The Devoted Classicist said...

I presume it is supposed to translate "a garden on the roof". But having spent time in France - but far from a master of the language - am I showing my age or is "toit" still sometimes used as slang for a breast?

columnist said...

DC - yes literally "a garden on the roof", (which sounds strange in English), or "roof top garden". But why call a scent that? But, no toit, if one pronounced the last "t", which I know one doesn't in French, sounds like a slang word in English (twat) that refers to female genitalia.

Bourbon & Pearls said...

Dick Emery - I'm in stitches here, I had forgotten all about him! Honestly everything I liked in Georgian Antiques was £20,000, everything hubs liked was £1000, I also like expensive things, it's a curse.

columnist said...

I'm wondering whether it was in fact Dick Emery, (he used... "you are awful, but I like you", with a nudge that knocked the recipient to the floor). Maybe it was Kenny Everett?

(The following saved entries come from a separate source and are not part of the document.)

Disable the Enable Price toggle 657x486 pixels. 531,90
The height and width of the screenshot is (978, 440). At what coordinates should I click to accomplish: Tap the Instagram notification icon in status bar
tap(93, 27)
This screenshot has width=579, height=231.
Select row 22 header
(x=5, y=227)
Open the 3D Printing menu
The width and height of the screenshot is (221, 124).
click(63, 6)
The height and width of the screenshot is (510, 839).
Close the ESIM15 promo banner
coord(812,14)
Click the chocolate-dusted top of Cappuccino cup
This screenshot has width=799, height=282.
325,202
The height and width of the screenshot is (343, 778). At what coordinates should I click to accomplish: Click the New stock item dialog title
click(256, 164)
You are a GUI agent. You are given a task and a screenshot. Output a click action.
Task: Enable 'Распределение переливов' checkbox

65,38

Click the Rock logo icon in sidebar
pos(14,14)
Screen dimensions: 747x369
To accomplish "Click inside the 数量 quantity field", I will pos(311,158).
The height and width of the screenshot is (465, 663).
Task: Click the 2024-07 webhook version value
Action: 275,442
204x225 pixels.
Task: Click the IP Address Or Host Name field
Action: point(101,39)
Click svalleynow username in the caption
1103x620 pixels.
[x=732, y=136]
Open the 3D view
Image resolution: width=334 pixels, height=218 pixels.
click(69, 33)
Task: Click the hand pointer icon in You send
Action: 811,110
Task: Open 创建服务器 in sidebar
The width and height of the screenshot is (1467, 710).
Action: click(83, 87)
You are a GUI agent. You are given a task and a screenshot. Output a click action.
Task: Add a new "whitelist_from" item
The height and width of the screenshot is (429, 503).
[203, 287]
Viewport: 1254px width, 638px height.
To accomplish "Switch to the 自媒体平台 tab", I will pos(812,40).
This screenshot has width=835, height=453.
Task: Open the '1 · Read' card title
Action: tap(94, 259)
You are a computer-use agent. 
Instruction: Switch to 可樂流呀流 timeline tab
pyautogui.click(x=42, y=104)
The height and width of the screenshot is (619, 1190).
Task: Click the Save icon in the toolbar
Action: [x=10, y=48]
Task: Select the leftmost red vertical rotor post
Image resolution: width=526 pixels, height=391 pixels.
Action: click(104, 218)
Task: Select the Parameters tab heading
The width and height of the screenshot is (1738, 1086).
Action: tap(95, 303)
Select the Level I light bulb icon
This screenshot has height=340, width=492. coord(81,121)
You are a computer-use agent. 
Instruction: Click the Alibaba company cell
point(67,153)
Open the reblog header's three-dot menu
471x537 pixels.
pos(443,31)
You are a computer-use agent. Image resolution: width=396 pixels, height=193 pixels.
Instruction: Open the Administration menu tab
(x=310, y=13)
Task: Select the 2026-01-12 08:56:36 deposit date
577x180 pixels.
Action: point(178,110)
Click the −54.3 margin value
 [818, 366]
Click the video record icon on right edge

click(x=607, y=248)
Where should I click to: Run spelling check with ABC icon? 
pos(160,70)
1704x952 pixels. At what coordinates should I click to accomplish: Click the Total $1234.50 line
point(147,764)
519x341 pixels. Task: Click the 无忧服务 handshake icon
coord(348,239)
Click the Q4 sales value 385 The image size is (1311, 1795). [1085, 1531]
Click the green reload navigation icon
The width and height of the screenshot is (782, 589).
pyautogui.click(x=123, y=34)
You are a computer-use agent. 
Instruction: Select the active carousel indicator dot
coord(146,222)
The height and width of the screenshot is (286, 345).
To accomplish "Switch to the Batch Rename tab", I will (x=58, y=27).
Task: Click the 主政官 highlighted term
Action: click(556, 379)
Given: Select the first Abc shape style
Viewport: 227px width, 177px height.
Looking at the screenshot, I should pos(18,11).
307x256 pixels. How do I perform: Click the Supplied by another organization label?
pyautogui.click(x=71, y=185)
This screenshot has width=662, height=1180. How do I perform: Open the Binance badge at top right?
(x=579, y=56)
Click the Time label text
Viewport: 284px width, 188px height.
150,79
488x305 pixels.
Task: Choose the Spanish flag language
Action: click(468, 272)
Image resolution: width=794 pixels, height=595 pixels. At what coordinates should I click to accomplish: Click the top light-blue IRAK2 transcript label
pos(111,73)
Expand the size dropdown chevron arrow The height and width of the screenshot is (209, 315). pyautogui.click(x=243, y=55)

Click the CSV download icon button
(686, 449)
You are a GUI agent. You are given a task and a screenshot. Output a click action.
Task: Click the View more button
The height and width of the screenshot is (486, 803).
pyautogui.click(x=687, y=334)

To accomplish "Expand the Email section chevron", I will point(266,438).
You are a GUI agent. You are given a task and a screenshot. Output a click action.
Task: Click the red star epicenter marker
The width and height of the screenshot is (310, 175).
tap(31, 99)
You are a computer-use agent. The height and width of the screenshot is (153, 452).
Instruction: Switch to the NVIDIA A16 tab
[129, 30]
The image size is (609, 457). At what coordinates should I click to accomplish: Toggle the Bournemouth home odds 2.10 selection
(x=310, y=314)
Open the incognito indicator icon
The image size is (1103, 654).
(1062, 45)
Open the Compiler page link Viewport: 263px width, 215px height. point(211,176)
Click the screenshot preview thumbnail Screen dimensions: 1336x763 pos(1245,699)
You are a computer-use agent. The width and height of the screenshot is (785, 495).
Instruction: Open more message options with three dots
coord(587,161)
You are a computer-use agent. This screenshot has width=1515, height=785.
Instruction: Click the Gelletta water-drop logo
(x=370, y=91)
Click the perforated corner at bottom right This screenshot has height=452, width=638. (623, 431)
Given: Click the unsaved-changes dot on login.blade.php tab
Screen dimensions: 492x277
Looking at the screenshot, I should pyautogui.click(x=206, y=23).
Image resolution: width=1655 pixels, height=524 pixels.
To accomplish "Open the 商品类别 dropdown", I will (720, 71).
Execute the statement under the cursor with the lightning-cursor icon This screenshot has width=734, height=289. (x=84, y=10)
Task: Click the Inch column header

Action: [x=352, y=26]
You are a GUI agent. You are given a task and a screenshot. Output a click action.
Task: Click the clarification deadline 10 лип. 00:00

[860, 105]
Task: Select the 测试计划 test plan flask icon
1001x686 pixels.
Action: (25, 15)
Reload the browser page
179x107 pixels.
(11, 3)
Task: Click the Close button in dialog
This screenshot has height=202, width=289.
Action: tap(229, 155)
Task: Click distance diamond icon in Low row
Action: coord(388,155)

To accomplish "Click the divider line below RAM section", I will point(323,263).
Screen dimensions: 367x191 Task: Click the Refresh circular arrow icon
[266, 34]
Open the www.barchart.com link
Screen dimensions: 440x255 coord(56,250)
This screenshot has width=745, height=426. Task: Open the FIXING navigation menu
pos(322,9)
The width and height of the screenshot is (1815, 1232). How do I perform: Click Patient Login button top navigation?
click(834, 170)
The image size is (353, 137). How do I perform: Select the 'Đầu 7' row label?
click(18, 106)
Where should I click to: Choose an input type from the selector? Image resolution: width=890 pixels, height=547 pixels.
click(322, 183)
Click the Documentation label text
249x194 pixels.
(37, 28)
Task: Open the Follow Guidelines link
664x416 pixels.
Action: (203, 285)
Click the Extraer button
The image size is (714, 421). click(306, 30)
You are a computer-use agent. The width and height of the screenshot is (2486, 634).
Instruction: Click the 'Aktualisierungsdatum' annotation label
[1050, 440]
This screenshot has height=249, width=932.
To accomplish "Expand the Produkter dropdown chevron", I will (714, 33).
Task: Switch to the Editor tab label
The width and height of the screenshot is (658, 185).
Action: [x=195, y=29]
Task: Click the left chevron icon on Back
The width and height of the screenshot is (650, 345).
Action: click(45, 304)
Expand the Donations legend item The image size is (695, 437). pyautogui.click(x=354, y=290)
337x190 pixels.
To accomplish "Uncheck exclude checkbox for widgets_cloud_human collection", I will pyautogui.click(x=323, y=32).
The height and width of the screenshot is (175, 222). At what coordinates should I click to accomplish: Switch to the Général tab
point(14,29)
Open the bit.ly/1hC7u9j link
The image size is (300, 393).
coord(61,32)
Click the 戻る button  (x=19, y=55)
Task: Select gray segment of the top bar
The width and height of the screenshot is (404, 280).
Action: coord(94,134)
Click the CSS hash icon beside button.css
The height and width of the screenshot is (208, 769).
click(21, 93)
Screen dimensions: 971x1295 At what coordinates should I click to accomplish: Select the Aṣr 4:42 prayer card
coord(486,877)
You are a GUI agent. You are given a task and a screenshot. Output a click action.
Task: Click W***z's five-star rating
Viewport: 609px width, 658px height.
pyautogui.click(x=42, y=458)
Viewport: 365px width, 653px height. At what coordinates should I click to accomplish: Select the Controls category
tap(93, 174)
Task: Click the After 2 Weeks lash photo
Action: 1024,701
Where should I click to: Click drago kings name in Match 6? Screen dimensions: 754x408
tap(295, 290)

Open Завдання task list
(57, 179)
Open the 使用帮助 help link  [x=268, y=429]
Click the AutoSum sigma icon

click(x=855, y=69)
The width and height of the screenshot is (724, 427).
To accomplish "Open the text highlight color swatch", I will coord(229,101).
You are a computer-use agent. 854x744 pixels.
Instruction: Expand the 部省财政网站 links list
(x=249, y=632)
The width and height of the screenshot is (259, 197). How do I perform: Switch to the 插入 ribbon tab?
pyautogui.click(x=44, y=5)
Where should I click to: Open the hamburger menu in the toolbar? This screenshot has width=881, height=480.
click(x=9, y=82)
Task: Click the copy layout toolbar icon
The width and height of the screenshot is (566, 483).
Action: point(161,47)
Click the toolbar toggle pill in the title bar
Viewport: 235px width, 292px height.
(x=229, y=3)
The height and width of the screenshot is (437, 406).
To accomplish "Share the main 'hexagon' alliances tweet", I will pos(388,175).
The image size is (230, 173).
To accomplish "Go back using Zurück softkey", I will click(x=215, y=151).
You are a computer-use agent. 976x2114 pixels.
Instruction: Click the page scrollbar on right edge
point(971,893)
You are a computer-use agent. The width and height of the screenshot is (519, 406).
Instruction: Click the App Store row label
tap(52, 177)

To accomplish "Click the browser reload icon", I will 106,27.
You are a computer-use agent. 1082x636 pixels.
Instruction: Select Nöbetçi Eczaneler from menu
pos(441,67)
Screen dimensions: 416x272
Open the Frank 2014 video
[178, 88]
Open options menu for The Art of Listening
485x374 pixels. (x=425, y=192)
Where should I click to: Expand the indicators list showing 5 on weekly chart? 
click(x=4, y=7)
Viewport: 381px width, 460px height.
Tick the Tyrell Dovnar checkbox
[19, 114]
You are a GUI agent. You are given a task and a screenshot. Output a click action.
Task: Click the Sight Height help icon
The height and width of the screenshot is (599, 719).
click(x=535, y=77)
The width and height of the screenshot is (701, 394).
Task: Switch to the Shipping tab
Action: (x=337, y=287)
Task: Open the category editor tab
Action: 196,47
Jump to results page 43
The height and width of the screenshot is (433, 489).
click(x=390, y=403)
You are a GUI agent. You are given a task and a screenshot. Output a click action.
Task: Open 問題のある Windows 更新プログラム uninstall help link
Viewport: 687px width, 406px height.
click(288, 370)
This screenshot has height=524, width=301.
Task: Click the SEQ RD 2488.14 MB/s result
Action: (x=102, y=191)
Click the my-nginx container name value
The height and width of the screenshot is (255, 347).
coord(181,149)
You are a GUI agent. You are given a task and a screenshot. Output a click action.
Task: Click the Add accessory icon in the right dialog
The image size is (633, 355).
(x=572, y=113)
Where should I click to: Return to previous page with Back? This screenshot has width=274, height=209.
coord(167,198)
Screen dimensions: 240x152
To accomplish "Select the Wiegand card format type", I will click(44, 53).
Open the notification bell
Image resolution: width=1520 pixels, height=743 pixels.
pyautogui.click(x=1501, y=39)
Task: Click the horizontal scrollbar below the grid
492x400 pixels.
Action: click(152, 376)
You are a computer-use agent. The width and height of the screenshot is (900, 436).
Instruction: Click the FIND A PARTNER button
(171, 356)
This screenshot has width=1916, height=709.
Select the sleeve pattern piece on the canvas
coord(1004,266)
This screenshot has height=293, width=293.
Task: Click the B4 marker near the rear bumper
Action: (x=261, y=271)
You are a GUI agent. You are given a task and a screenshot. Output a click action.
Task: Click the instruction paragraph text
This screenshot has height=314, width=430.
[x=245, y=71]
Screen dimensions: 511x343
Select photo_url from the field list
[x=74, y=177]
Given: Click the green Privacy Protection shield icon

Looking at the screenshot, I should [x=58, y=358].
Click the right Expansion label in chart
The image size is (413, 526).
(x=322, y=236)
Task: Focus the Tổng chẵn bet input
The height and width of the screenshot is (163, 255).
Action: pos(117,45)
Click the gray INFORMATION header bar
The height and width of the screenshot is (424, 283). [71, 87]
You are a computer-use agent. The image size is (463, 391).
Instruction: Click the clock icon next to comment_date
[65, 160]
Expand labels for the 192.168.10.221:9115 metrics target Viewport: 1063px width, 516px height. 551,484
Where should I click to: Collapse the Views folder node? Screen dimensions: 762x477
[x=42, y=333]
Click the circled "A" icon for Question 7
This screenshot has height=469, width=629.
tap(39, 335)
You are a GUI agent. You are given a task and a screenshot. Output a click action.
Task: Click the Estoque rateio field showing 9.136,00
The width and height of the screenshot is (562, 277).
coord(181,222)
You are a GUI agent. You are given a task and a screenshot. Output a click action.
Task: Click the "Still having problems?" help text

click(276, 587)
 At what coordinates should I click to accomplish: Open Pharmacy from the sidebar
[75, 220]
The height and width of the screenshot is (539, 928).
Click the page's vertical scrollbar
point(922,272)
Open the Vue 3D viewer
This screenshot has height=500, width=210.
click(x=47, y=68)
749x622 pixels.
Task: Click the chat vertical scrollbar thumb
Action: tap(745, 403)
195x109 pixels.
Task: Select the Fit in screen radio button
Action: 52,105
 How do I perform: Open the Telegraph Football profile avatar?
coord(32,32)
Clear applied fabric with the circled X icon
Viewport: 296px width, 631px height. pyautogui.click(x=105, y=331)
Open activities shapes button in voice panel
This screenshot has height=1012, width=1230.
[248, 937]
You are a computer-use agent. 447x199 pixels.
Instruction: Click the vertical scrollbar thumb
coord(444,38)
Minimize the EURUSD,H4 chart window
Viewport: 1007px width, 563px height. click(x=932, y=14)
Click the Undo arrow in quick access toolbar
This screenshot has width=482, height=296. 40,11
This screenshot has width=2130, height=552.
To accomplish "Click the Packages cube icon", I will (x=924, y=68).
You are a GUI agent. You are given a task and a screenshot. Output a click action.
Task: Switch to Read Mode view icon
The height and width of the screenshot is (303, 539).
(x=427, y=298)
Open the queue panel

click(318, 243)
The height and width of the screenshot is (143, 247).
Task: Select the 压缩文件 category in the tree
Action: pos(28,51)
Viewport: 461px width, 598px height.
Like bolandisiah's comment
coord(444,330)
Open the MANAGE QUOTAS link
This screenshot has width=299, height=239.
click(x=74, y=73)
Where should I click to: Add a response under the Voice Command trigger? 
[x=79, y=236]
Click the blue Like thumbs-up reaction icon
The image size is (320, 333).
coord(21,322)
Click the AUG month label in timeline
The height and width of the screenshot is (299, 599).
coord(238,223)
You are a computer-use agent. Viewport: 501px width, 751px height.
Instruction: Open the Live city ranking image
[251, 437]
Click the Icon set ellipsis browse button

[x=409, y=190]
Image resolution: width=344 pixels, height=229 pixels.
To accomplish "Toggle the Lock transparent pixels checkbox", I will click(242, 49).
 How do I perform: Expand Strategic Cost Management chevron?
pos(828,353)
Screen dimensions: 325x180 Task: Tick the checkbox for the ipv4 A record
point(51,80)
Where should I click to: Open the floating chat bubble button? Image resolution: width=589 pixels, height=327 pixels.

I'm amazed at Georgian Antiques' prices, (or perhaps less amazed at your expensive tastes). The thing that made me balk the last time (10 years ago) was a pair of Regency hall chairs, which were over 3000 quid. I did buy a pair of William IV chests of drawers, which are still of the Georgian simplicity that attracts me to that era of furniture, before his neice's eponymously named furniture style, which I loathe. And a very pretty and simple George III table, which was in our hall in Edinburgh, but now in an alcove here in Bangkok.

Thomas said...

I had a Vietnamese client named Luong Phat Thang- We called him Luong ,pronounced Long

Mark D. Ruffner said...

That is an interesting choice of words. I would almost prefer a soley made up name.

columnist said...

Thomas - one of my father's bosses was called Dick Large. I kid you not.

columnist said...

Mark - yes. Anything really.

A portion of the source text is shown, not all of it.